Each line in the records below that has the word "options" should be copied.
--
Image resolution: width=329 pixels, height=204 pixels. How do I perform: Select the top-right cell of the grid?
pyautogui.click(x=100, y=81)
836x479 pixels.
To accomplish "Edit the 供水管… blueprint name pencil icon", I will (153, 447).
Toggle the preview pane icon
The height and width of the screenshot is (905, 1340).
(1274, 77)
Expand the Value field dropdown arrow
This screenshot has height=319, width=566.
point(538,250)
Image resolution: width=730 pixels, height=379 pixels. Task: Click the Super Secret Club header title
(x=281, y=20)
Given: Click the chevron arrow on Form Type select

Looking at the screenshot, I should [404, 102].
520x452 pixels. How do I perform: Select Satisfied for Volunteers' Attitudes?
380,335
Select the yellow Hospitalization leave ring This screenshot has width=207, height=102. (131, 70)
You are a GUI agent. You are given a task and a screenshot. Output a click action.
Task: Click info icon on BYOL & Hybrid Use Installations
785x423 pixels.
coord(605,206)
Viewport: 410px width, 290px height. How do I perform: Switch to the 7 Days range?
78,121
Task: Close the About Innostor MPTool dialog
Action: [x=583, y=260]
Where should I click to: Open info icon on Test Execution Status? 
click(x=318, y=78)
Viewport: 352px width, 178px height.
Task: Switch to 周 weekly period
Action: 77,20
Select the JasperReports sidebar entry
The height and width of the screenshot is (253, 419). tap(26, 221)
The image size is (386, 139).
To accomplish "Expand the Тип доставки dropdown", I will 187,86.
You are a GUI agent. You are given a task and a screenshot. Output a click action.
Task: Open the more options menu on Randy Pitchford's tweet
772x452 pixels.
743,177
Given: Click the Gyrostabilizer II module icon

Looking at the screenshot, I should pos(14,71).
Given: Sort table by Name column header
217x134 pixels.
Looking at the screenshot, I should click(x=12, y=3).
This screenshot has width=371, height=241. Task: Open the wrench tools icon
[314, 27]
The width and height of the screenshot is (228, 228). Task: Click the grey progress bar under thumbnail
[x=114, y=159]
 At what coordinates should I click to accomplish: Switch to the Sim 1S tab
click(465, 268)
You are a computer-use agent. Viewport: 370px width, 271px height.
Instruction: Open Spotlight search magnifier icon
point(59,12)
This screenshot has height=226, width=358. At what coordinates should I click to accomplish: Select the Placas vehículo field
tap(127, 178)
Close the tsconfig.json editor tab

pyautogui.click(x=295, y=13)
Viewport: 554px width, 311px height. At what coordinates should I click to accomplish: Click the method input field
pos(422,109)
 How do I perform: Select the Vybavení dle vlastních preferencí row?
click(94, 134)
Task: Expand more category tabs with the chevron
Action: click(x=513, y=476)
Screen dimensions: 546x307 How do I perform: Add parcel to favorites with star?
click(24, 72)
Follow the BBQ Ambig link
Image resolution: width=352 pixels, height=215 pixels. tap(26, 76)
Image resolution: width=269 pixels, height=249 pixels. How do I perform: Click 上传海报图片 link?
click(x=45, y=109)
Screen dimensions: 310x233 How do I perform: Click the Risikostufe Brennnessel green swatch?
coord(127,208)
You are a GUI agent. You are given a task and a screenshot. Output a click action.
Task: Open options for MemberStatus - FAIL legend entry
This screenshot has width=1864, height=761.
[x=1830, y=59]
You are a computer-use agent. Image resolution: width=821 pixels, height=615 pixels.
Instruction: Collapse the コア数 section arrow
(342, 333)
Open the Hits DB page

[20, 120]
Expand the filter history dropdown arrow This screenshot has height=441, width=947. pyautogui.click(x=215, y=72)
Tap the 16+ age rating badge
--
SOLUTION TO THE EXERCISE:
Task: Open the more options menu on Randy Pitchford's tweet
Task: Open options for MemberStatus - FAIL legend entry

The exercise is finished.